Submitted to: Crop Science
Publication Type: Peer Reviewed Journal
Publication Acceptance Date: May 1, 2000
Publication Date: N/A
Interpretive Summary: Our knowledge of the soybean genome is growing rapidly and promises to be an invaluable tool for improving soybean quality and yield. We are building a map of the soybean genome using DNA sequences representing known genes and using phenotypic traits such as root fluorescence, seed coat color, and flower color, resistance to soybean mosaic virus and resistance to bacterial pustule infection. In this report, we focus on the genetic mapping of genes of known function and several of questionable or unknown function. Our soybean map includes genomic markers used in other laboratories, so it can be compared to and aligned with other soybean maps containing these markers. This map will be useful to soybean breeders using marker assisted selection to identify plants containing desirable traits and to molecular biologists who wish to study genome structure, organization and gene function.

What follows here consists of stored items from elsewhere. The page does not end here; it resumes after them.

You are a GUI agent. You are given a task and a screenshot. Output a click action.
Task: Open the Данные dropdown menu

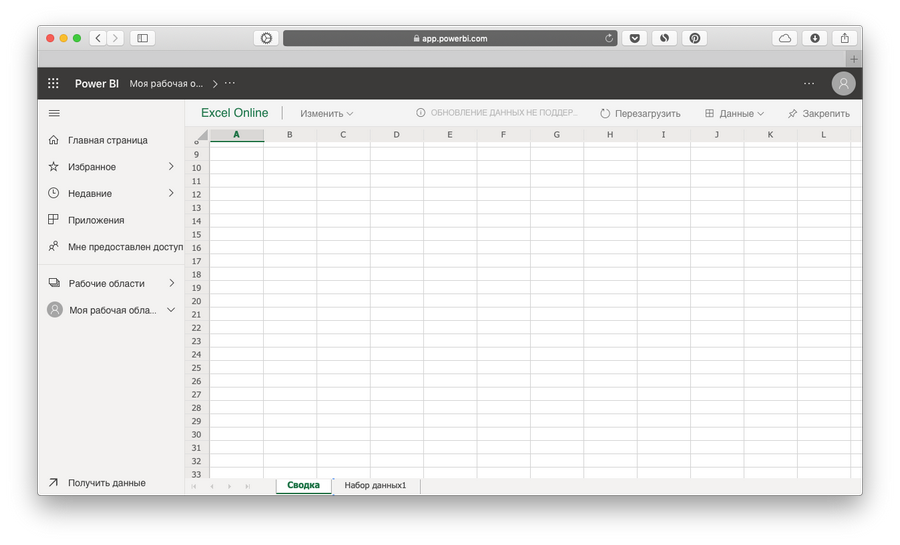pos(735,114)
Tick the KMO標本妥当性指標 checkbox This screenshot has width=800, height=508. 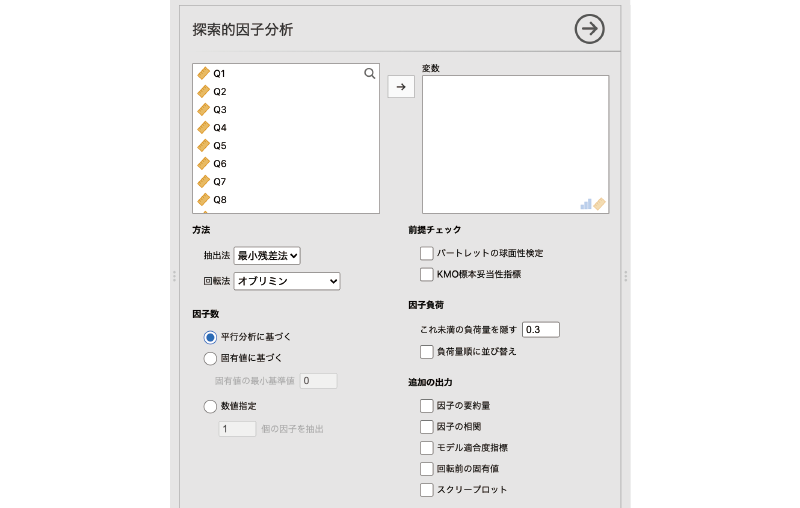(427, 274)
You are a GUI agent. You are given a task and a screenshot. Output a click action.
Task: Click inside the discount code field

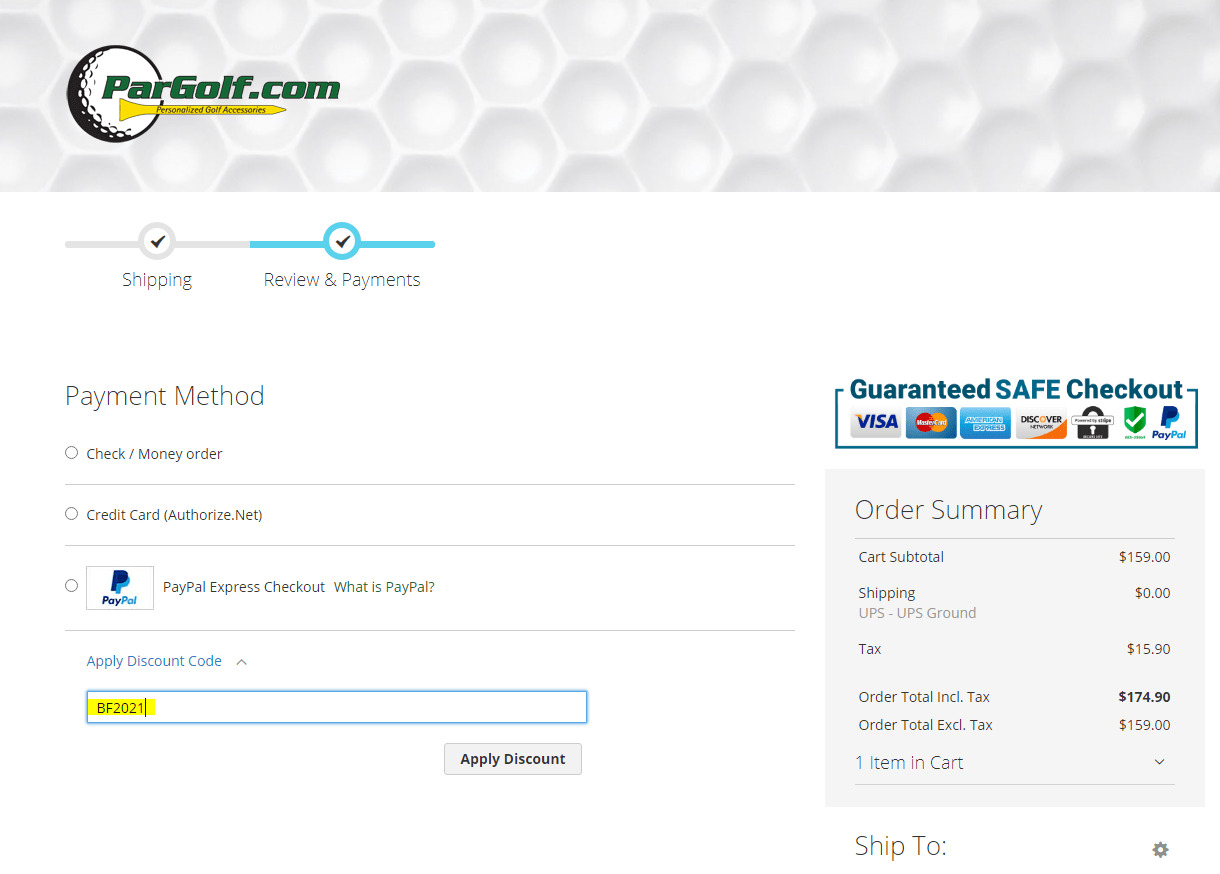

The soybean [Glycine max (L.) Merr.] expressed sequence tagged (EST) database is growing rapidly and promises to be a valuable resource for discovering agronomically important genes. Genetic maps featuring cDNAs of known sequence and function are important, because association of genes with phenotypes will increase understanding of the molecular mechanisms affecting valuable agronomic traits. Our objective is to place sequenced cDNA (EST) and genomic clones on an anchored soybean genetic map. The genetic mapping of these markers was conducted using standard restriction fragment length polymorphism (RFLP) techniques with an F2 population of 149 individuals derived from a cross between two publicly available soybean genotypes cv. Noir 1 (PI 290136) and cv. BARC-2 (Rj4) (PI 547895). DNA sequences of mapped EST and genomic clones were compared with accessions in GenBank, and significant sequence similarities are reported. Because the objective was to map ESTs and sequenced genomic clones, only the 24 linkage groups (1200 cM) containing the 39 mapped EST and sequenced genomic clone markers plus the four phenotypic traits root fluorescence (Fr2), seed coat color (I), flower color (W1) and nodulation response (Rj4) were presented. Amplified fragment length polymorphism (AFLP) and random amplified polymorphic DNA (RAPD) markers were added to increase marker density. Simple sequence repeat (SSR) markers were included to align this map with other soybean maps.